Серьезным недочетом, подмеченным ЮАСКИ в процессе большевизации КПУ, была демонстрация экстремистской концепции выдвижения лозунгов, рожденных «желанием продемонстрировать революционность», но не отражавших «объективного положения масс»[1002]. При этом он выражал убеждение в возможности ускорить процесс большевизации при сотрудничестве партии с Южноамериканским секретариатом.
Важным инструментом идеологического воздействия на уругвайскую секцию Коминтерна, предотвратившего ее резкий оппортунистический крен, секретарь ЮАСКИ считал пример КПА, которая провела дискуссии по этим вопросам. И хотя это не рассматривалось «как самая лучшая форма обучения активистов», контакты с братской партией представлялись ему благотворными и крайне полезными. При этом фракционная борьба в самой аргентинской партии в 1922–1925 гг. и расколы в ней в расчет не принимались.

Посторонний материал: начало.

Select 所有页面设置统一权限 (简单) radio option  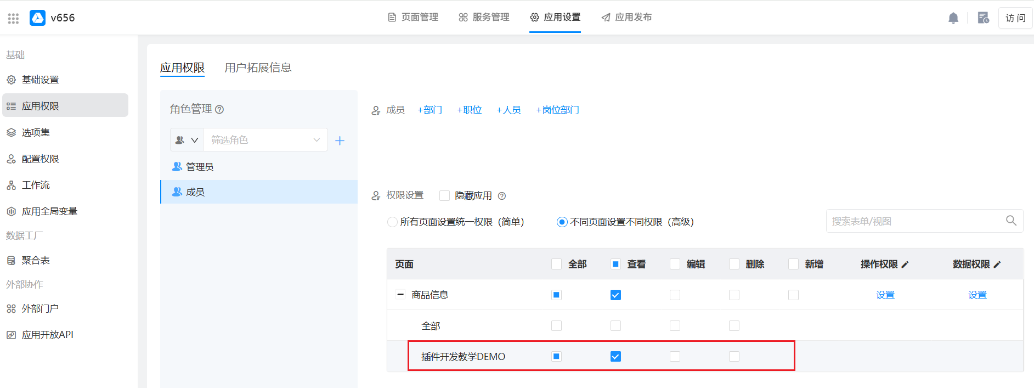coord(392,222)
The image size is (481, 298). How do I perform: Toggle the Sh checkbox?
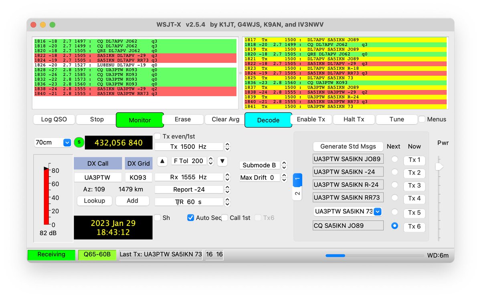click(x=158, y=217)
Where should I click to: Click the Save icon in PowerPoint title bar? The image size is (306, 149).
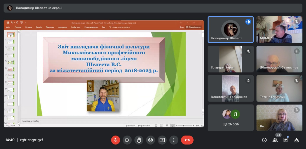pyautogui.click(x=8, y=23)
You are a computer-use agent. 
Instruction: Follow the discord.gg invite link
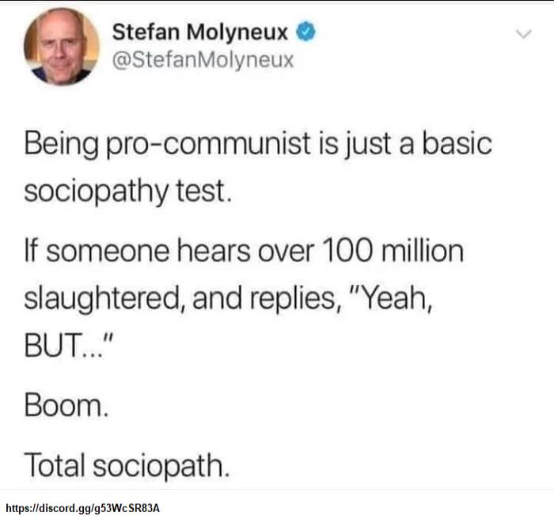(x=83, y=508)
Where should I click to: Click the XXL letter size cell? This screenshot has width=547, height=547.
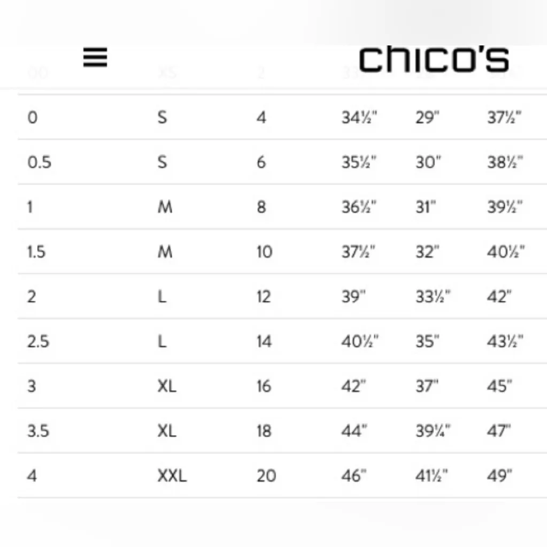[172, 475]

Стремление уйти от принятия важных политических решений явно просматривается во всех действиях Пенелона по отношению к кризисным ситуациям. Когда требовались быстрые и эффективные действия, он предпочитал перевести стрелку на московское руководство. Формально Секретариат строго следовал решениям ИККИ, определявших его задачи и оставлявших право вырабатывать политические оценки по поводу южноамериканских партий за собой, фактически же это был уход от ответственности. Наиболее показательным в этом смысле представляется отношение ЮАСКИ к ситуации в КПЧ.

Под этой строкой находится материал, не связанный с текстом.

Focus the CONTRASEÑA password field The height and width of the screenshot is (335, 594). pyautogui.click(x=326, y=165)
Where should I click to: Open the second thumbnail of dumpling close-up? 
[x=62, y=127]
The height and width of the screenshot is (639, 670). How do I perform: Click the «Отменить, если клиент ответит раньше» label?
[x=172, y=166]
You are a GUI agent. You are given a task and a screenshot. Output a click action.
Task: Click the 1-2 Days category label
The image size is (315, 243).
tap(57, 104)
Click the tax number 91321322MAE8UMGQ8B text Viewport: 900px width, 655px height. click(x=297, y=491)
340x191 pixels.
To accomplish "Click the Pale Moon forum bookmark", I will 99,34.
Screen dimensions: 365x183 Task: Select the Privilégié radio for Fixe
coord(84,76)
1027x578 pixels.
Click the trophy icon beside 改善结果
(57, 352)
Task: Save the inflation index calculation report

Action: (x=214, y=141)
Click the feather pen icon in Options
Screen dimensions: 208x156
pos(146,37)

Признавая значительность деятельности КПЧ как массовой партии, Секретариат констатировал при этом, что в ней сложилась ситуация, делающая невозможным «издалека контролировать все ее детали и даже просто следить за ней и оказывать решающее влияние»[1003]. Руководители партии не имели возможности (или желания) детально информировать обо всех направлениях своей работы и положении в стране. В ЮАСКИ из Чили поступали лишь краткие сообщения или «просьбы посоветовать что-либо»[1004]. Секретариат не обладал материальными возможностями регулярно отслеживать деятельность КПЧ, ибо имелась «масса иных задач подобного рода», и не понимал суть наметившихся в партии разногласий, хотя «неофициальные доклады» свидетельствовали о назревавшем кризисе. Объективным недостатком неофициальной информации являлось то, что она, поступая от различных групп, не имела систематического характера и не отражала всей картины. Естественно, каждая сторона предлагала свой взгляд на проблемы и далекие от объективности интерпретации воззрений своих оппонентов. Это было характерно для атмосферы в руководстве КПЧ в целом. По оценке одного из руководителей РФЧ Э. Лаферте, лидеры «правой оппозиции» в партии во главе с сенатором М. Идальго «плели интриги, сеяли недоверие и тайком информировали полицию», в то время как центральное руководство «склонялось к левизне, неуклюжей и детской»[1005]. Эта позиция руководства отражалась и в информации, направлявшейся как в Буэнос-Айрес, так и в Москву. Побывавший в СССР Б. Доносо был удивлен недоверием товарищей в Коминтерне к его рассказу о совершенных партией ошибках, последствиях репрессий и стремлении диктатуры ликвидировать организацию рабочих. На них не произвела никакого впечатления нарисованная им мрачная картина, в основном отражавшая положение, в котором находилось чилийское рабочее движение. «Мы, — сказали ему, — получили из Чили совершенно противоположную информацию». Позже выяснилось, что, поручив Доносо проинформировать ИККИ о тяжелых условиях, в которых действовала партия, генеральный секретарь КПЧ И. Ириарте вдогонку ему направил в Москву письмо, в котором приводил совершенно противоположные данные[1006].